Problem statement = Return each line in the records below that includes "agent".

Provided entries =
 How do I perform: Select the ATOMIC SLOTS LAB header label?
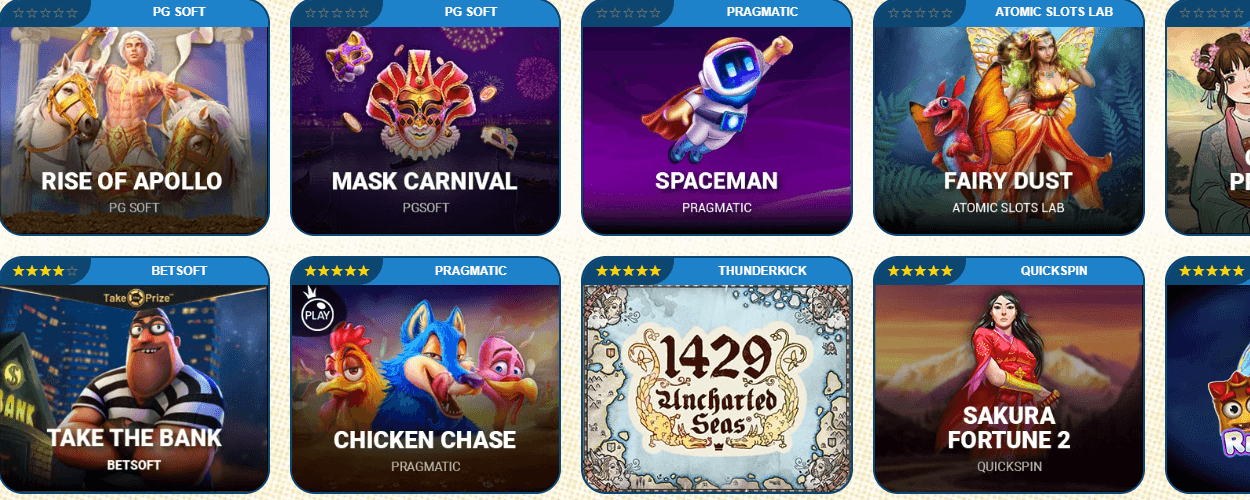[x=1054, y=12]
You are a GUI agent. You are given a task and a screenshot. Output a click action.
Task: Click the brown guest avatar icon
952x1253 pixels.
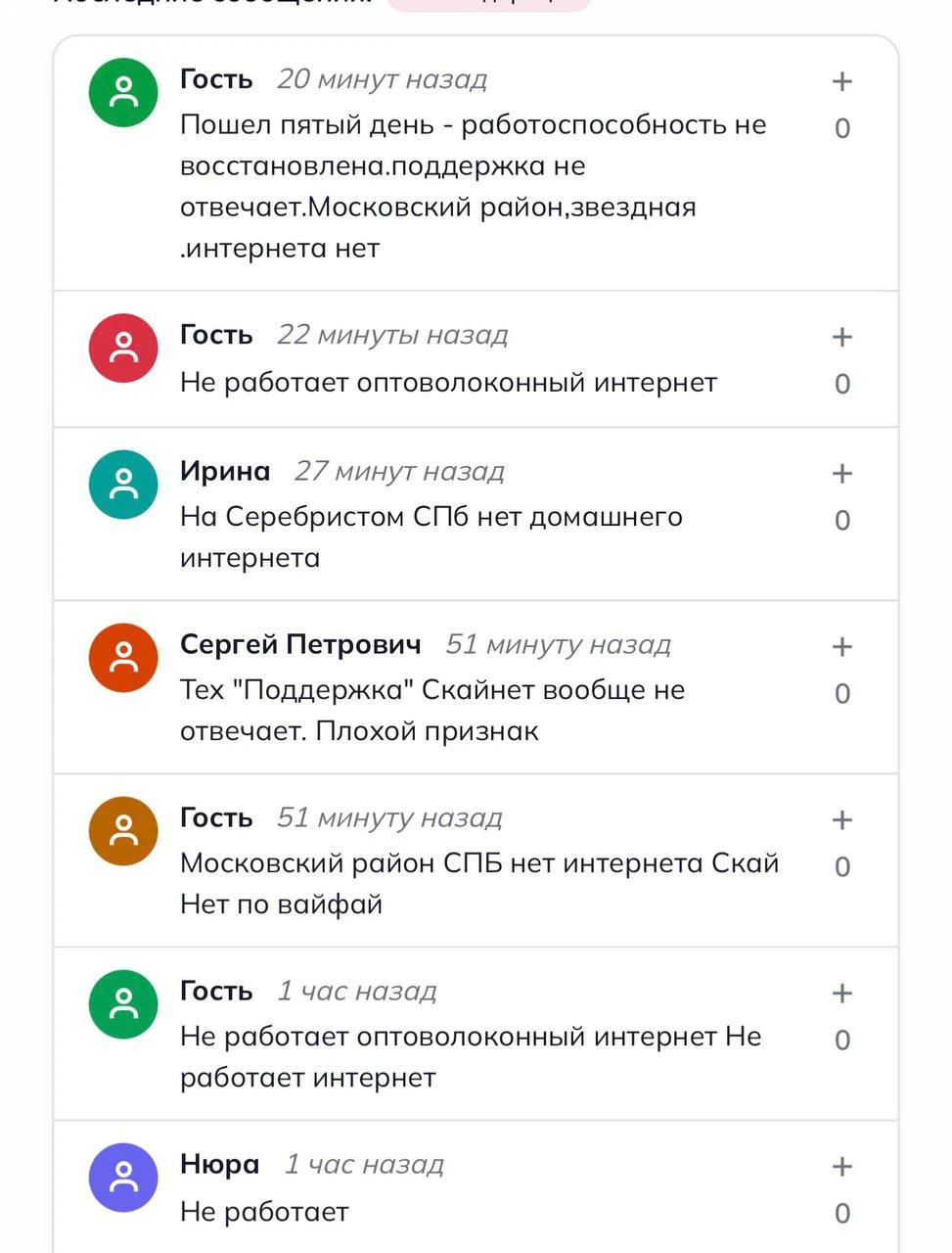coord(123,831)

...

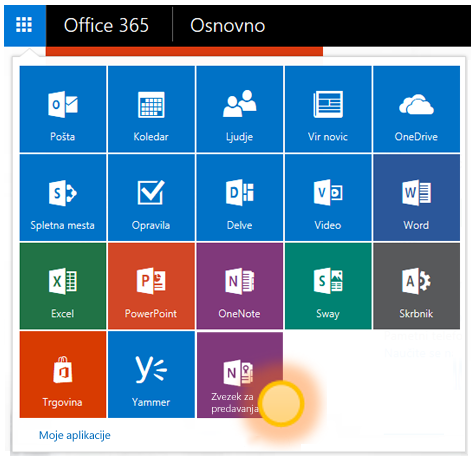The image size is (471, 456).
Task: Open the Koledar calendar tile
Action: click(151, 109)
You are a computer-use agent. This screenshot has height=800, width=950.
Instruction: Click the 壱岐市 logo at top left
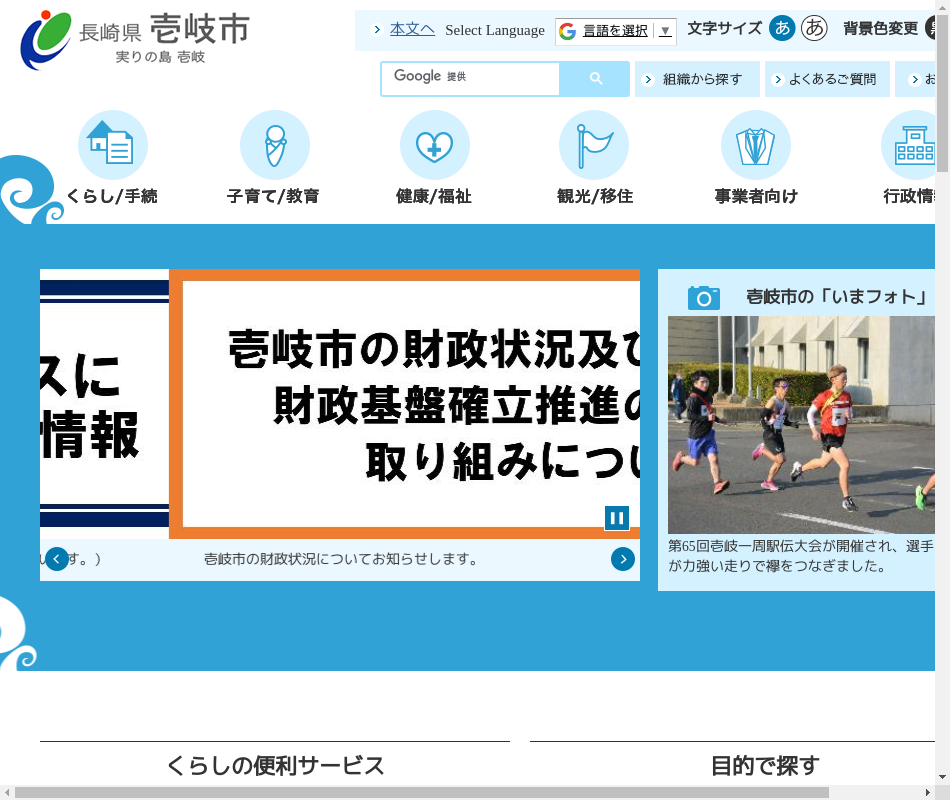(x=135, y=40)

Answer =
You are a GUI agent. You are given a task and a screenshot. Output a click action.
You are a computer-use agent. This screenshot has height=800, width=950.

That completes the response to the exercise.